Empirical Results and Ablation Analysis

AudioStory demonstrates substantial improvements over both TTA and LLM-based baselines in long-form audio generation. On the AudioStory-10k benchmark, it achieves a 17.85% higher CLAP score for instruction-following compared to LLM+TTA models, and consistently outperforms in FD and FAD metrics for audio fidelity. The model is capable of generating coherent audio narratives up to 150 seconds, significantly exceeding the maximum durations of prior systems.

Ablation studies reveal several key findings:

Interleaved Reasoning Generation: Removing reasoning or interleaved generation leads to severe degradation in instruction-following and audio quality, confirming the necessity of explicit event decomposition and segment-wise planning.
Bridging Mechanism: Supervising semantic tokens with text features is more effective than audio features; residual tokens must be weakly supervised via the DiT loss to capture low-level details without introducing feature gaps.
End-to-End Joint Training: Full unfreezing of DiT and the use of residual tokens are both essential for optimal performance and for mitigating conflicts between LLM and DiT during optimization.
Residual Token Design: Eight residual tokens, merged via cross-attention, provide the best trade-off between information capacity and trainability.

Qualitative Analysis and Extended Applications

Qualitative cases illustrate AudioStory's ability to decompose complex instructions into temporally aligned audio events, accurately infer event durations, and maintain narrative and emotional coherence across segments.

Figure 3: Qualitative case of long-form audio generation.

The framework generalizes to extended applications such as video dubbing and audio continuation. In video dubbing, AudioStory can process both video and instruction inputs, segment the narrative, and generate synchronized audio tracks aligned with visual content.

Figure 4: Case of naive video dubbing: captions extracted from video are used as instructions for audio generation.

Figure 5: Case of video dubbing: the model parses the narrative into segments and generates aligned audio clips.

For audio continuation, the model reasons about the next events and generates temporally consistent extensions to existing audio streams.

Figure 6: Qualitative cases of audio continuation.

Implications and Future Directions

AudioStory establishes a new paradigm for long-form, instruction-followed audio generation by tightly integrating LLM-based reasoning with diffusion-based synthesis.
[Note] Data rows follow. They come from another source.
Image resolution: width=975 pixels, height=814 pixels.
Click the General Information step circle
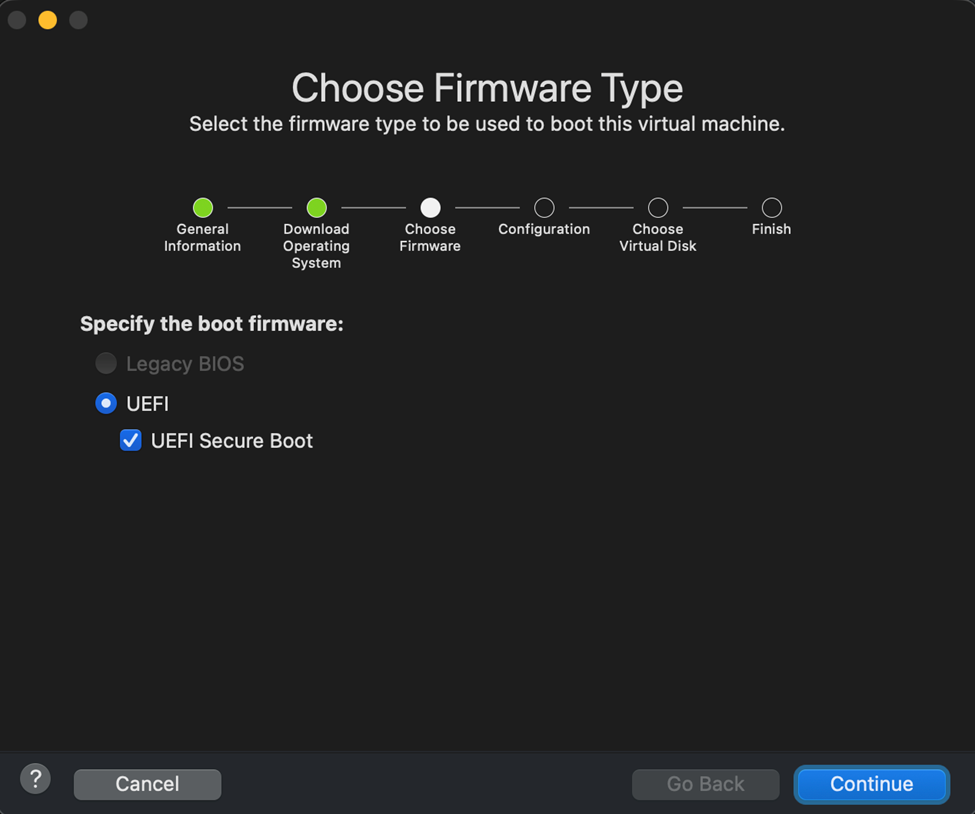(x=203, y=207)
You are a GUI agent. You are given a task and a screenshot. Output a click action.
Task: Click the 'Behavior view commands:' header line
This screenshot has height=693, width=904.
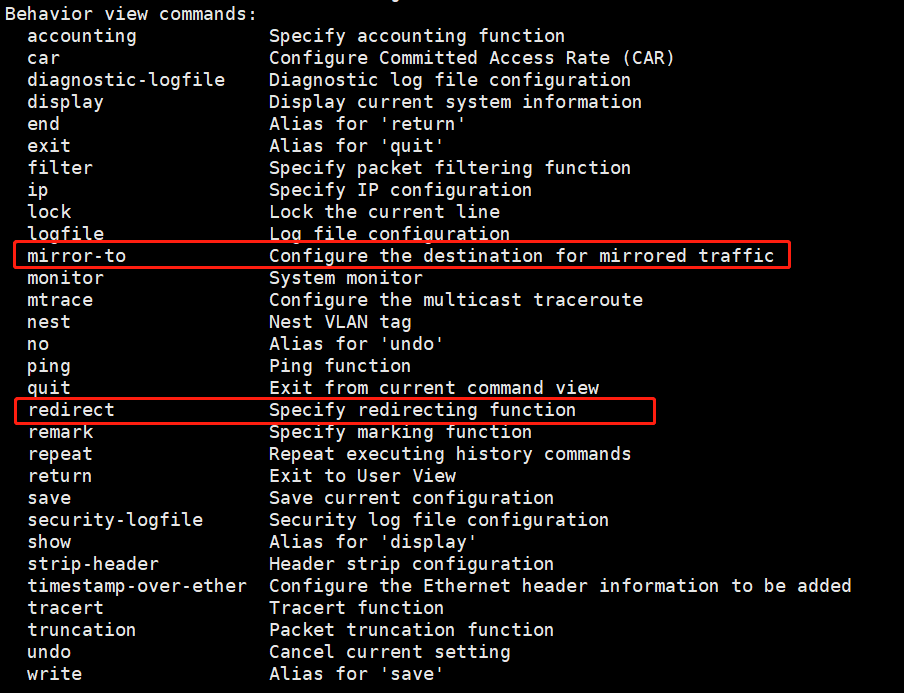pyautogui.click(x=131, y=14)
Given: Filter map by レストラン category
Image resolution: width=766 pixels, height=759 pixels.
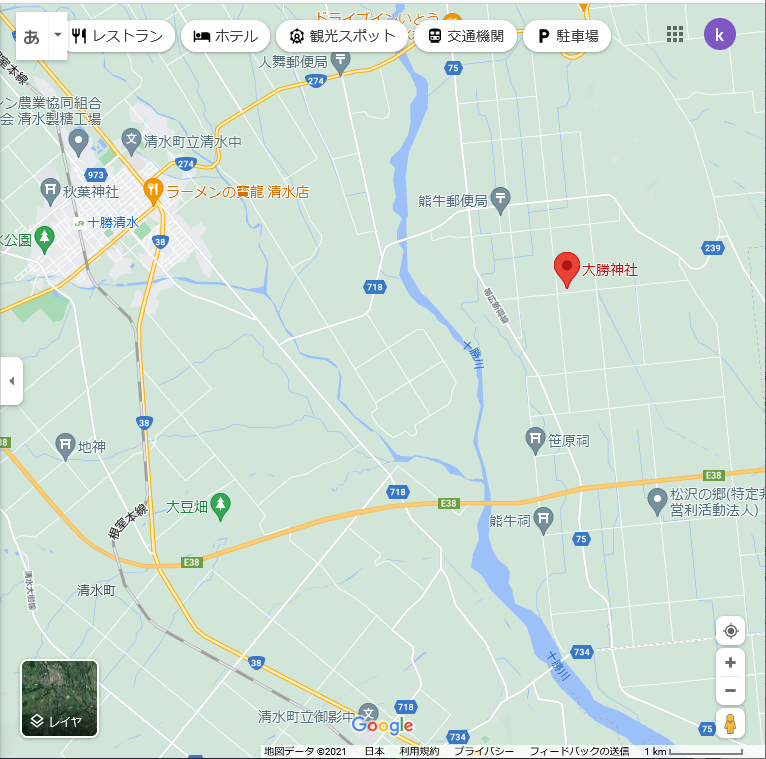Looking at the screenshot, I should 118,36.
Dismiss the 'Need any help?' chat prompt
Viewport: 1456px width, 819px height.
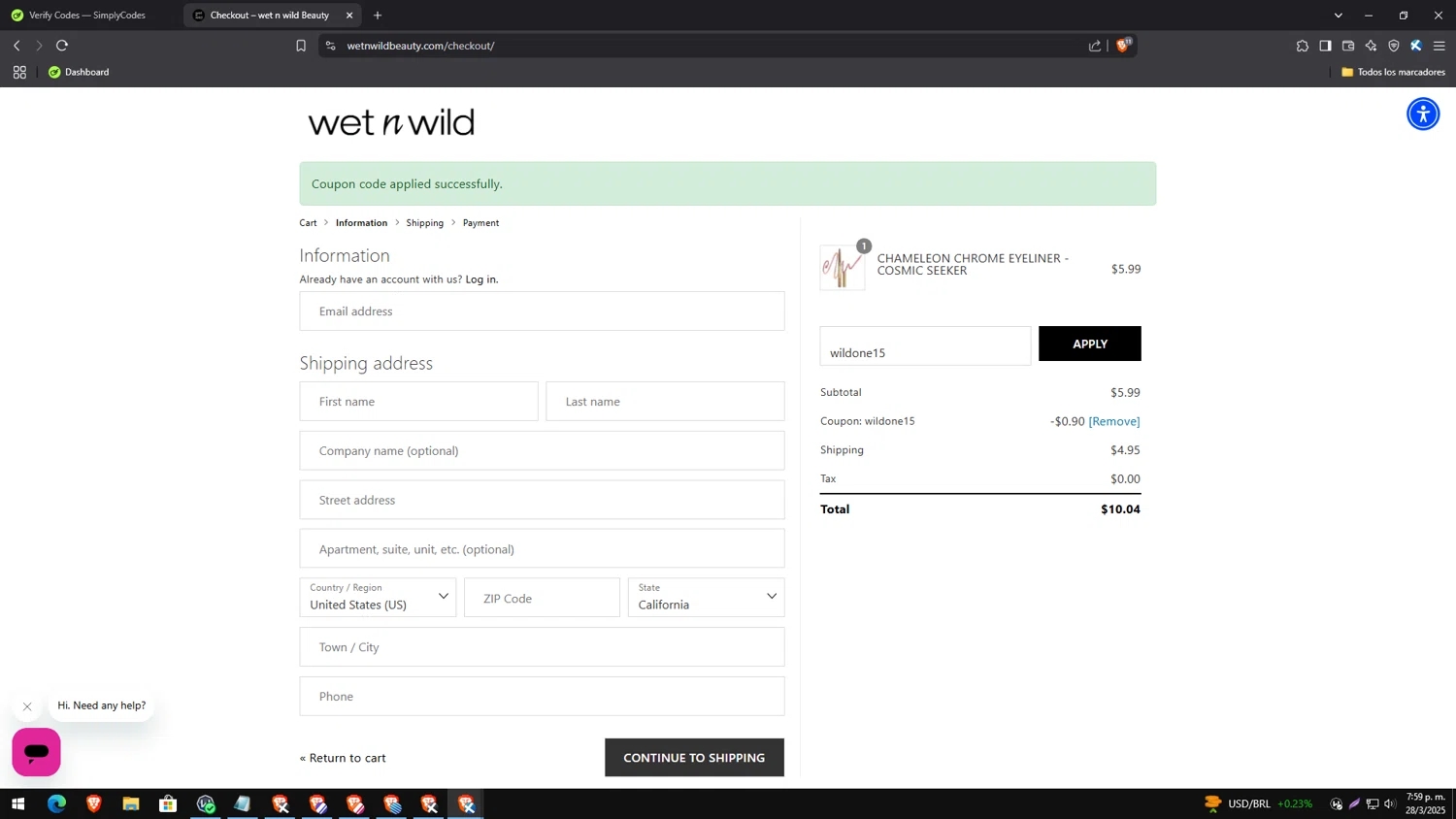click(27, 706)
The decoupled bridging mechanism and progressive training strategy are shown to be critical for achieving both high-fidelity and temporally coherent outputs. The release of AudioStory-10k provides a foundation for standardized evaluation and further research in narrative audio generation.

Practically, this framework enables applications in audiobook production, podcasting, interactive entertainment, and video post-production, where fine-grained control over narrative structure and audio consistency is required. Theoretically, the work highlights the importance of explicit reasoning and modular bridging in multimodal generative systems.
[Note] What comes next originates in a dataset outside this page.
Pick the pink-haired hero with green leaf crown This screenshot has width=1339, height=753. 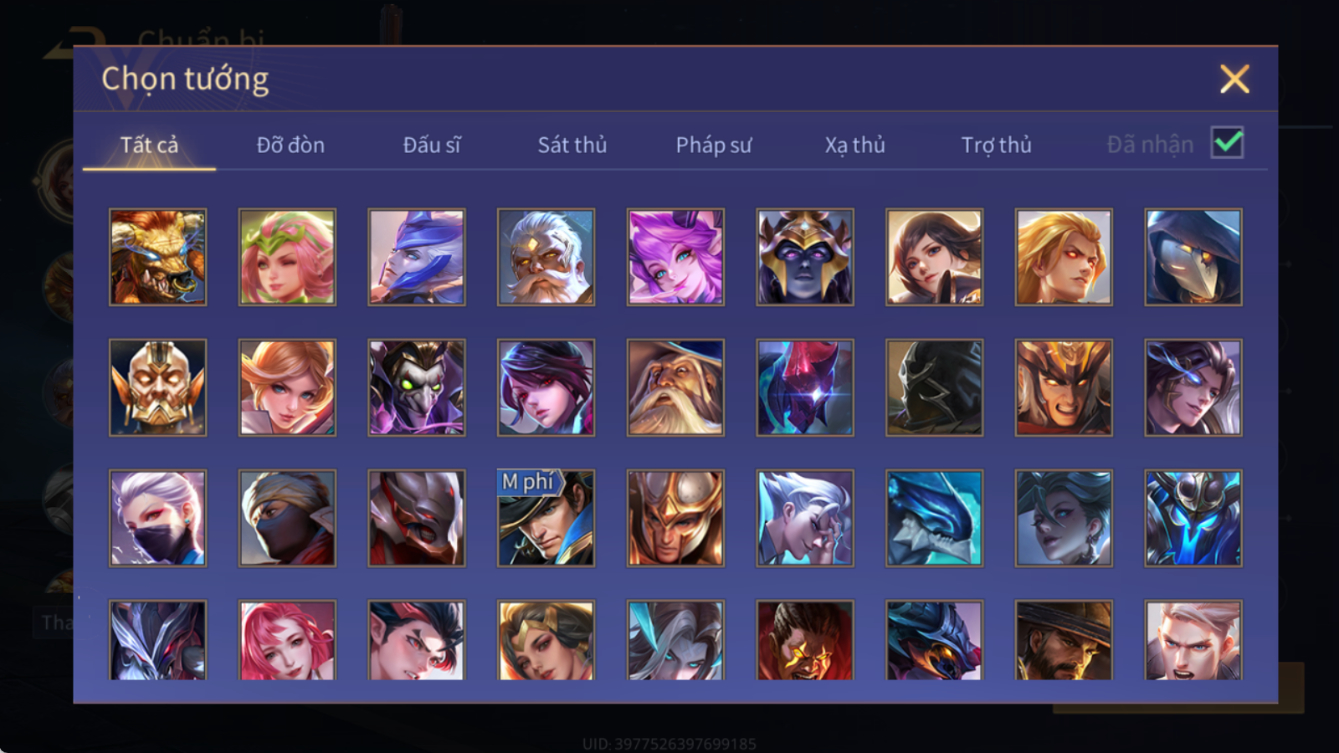pyautogui.click(x=287, y=257)

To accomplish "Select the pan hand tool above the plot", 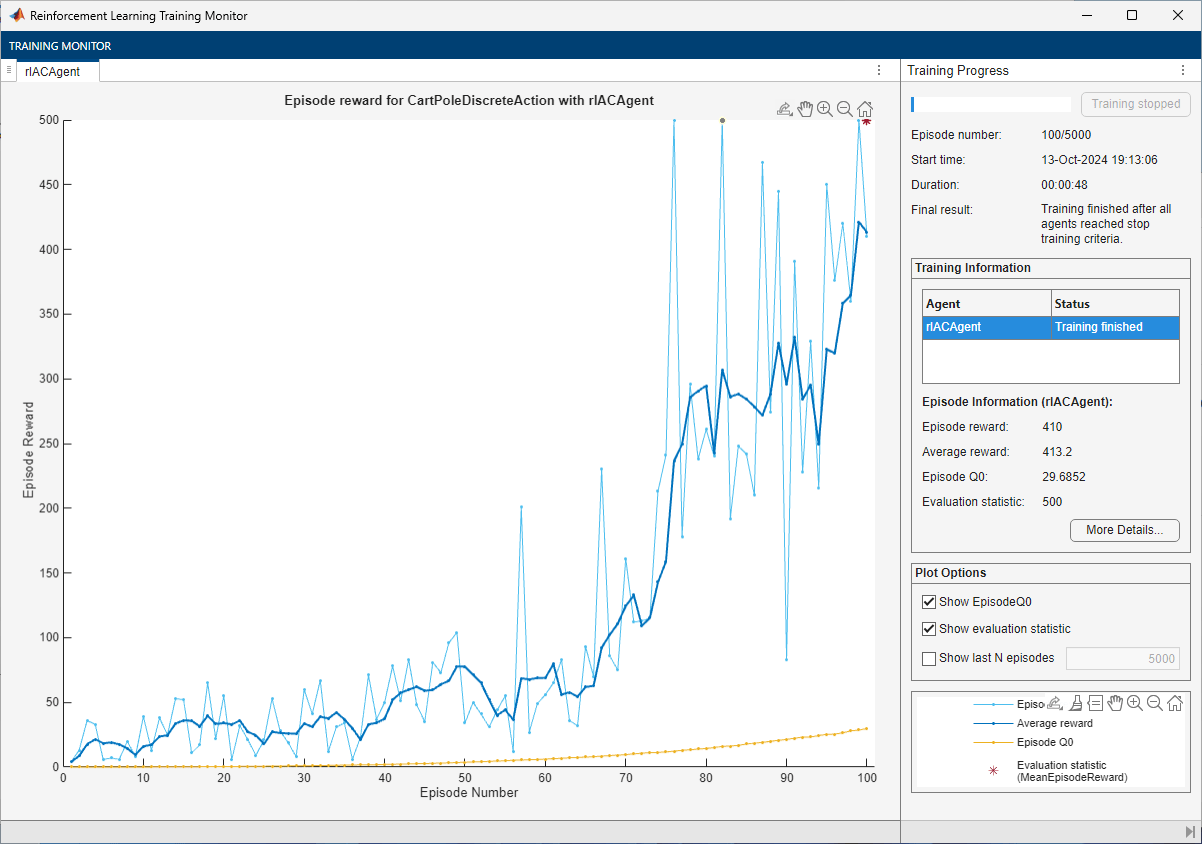I will 805,109.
Future research directions include the integration of multiple audio generators to handle overlapping or polyphonic events, the development of fully autoregressive multimodal LLMs for unified text and audio generation, and deeper exploration of the synergy between audio understanding and generation within a single model.

Conclusion

AudioStory presents a unified, end-to-end framework for generating long-form narrative audio from complex multimodal instructions, leveraging LLM-based reasoning, a decoupled bridging mechanism, and progressive training. The system achieves state-of-the-art results in both instruction-following and audio fidelity, and its design principles provide a blueprint for future advances in multimodal generative AI. The AudioStory-10k benchmark further catalyzes progress by enabling rigorous, standardized evaluation of narrative audio generation systems.